2.2.3. Rationale for the analysis of topical structure in translation

The notions of topic and topical structure as used in TSA bring together various overlapping and competing, but – from the point of view of the aims of this study – relevant aspects of information structure and thematic structure. Topic is associated in TSA with Given information (as opposed to the notion of focus, which contains New information). The analytical framework, built upon the work of the Prague School linguists, most importantly Daneš (1974), employs the term Theme to refer to what the sentence is about (in contrast with Rheme, referring to what is said about the Theme[6]).

By locating the so called topical subjects of the sentences/clauses, TSA is capable of tracing topical development[7] in written discourse and establishing a link between individual clause/sentence Themes (topics), discourse topic and, ultimately, discourse quality/coherence.[8] In TSA the term topic is not used in the sense of a “topicalized” or “fronted element” (as in e.g. Halliday and Matthiessen 2004: 79; or Fawcett 1997/2003: 87[9]), but as “the idea discussed” (Lautamatti 1987: 89; the emphasis is mine) as expressed in “a mood subject relating to the discourse topic” (i.e. topical subject).

The idea is not completely new to translation research. A similar functional approach, connecting systemic-functional linguistics and speech act theory, has been developed by Zhu (1996; 2005). Taking a textual perspective on the thematic structure of sentences, Zhu aligns the information/thematic structure of the sentence and its textual potential and discusses “the relationship between a sentence’s thematic structure and its functional status in the text, and the necessity and possibility to align sentential speech acts with the textual speech act through appropriate syntactic management” (Zhu 2005: 312). Based on analyses of information presentation in translation using this combined framework, Zhu (1996) concludes that

[a]ny translation should be a linguistic operation in a textual sense, which entails a structural examination of the meaning of the text realized by units on level lower than the (full) text, such as the word and sentence, as well as those higher, such as genre and culture at large.

Zhu 1996: 323

In the field of news research, analyzing written sports commentaries from The Times, Ghadessy (1995) also stresses the importance of the study of thematic development and its relationship to registers and genres. Building on Halliday’s (1985) work, he concludes that the choice of Themes in clauses plays an essential role in discourse organization: it is considered instrumental in the “method of development” (Ghadessy 1995: 132) of the text.

Stated exercise
Copy the passage on topical structure from "The notions of" to "about the Theme[6]).", swapping "focus" for "emphasis". The listing that comes next has no connection to the passage on topical structure.

Recorded information
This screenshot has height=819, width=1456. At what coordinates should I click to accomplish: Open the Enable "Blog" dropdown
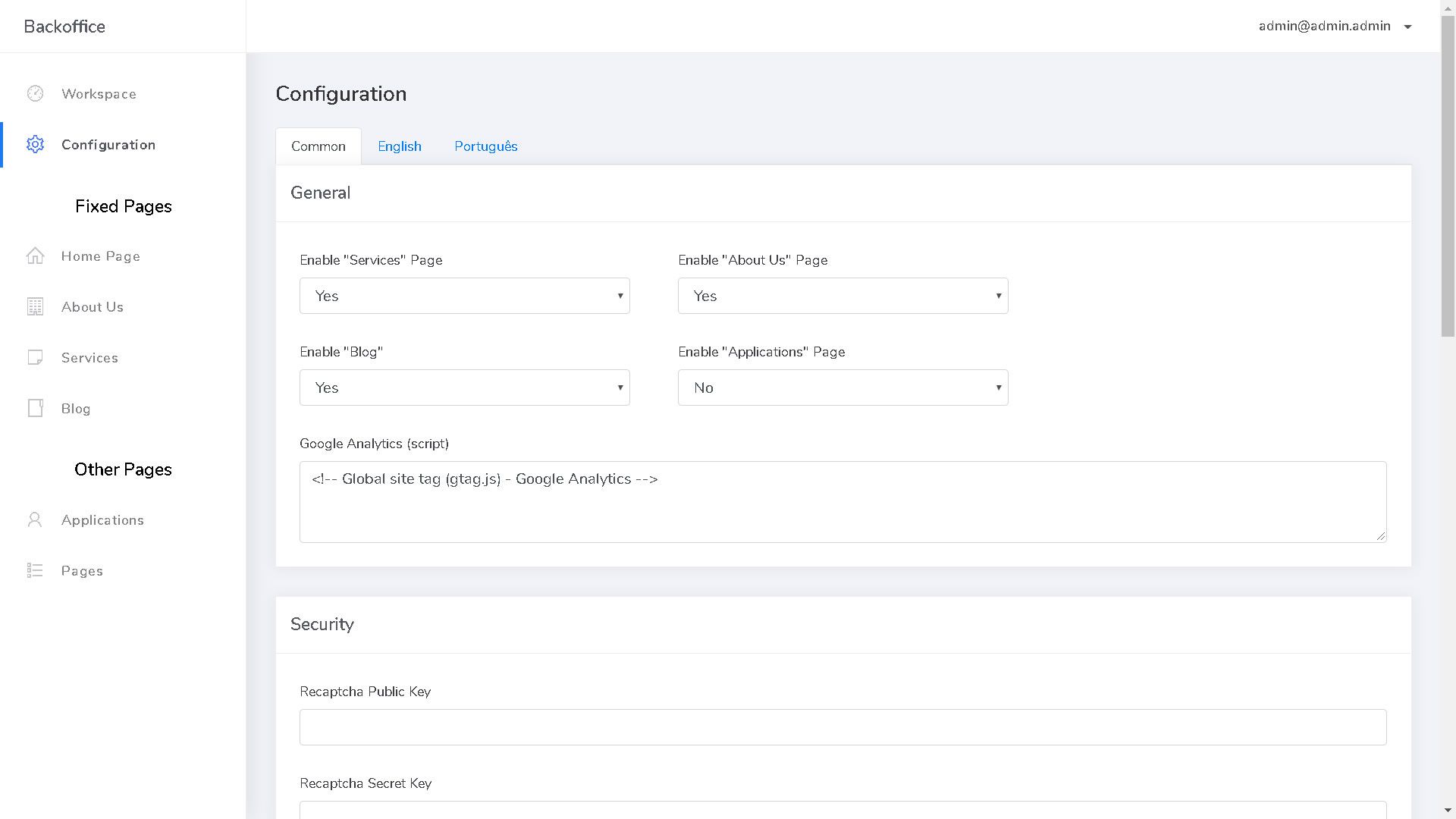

Expected output
The notions of topic and topical structure as used in TSA bring together various overlapping and competing, but – from the point of view of the aims of this study – relevant aspects of information structure and thematic structure. Topic is associated in TSA with Given information (as opposed to the notion of emphasis, which contains New information). The analytical framework, built upon the work of the Prague School linguists, most importantly Daneš (1974), employs the term Theme to refer to what the sentence is about (in contrast with Rheme, referring to what is said about the Theme[6]).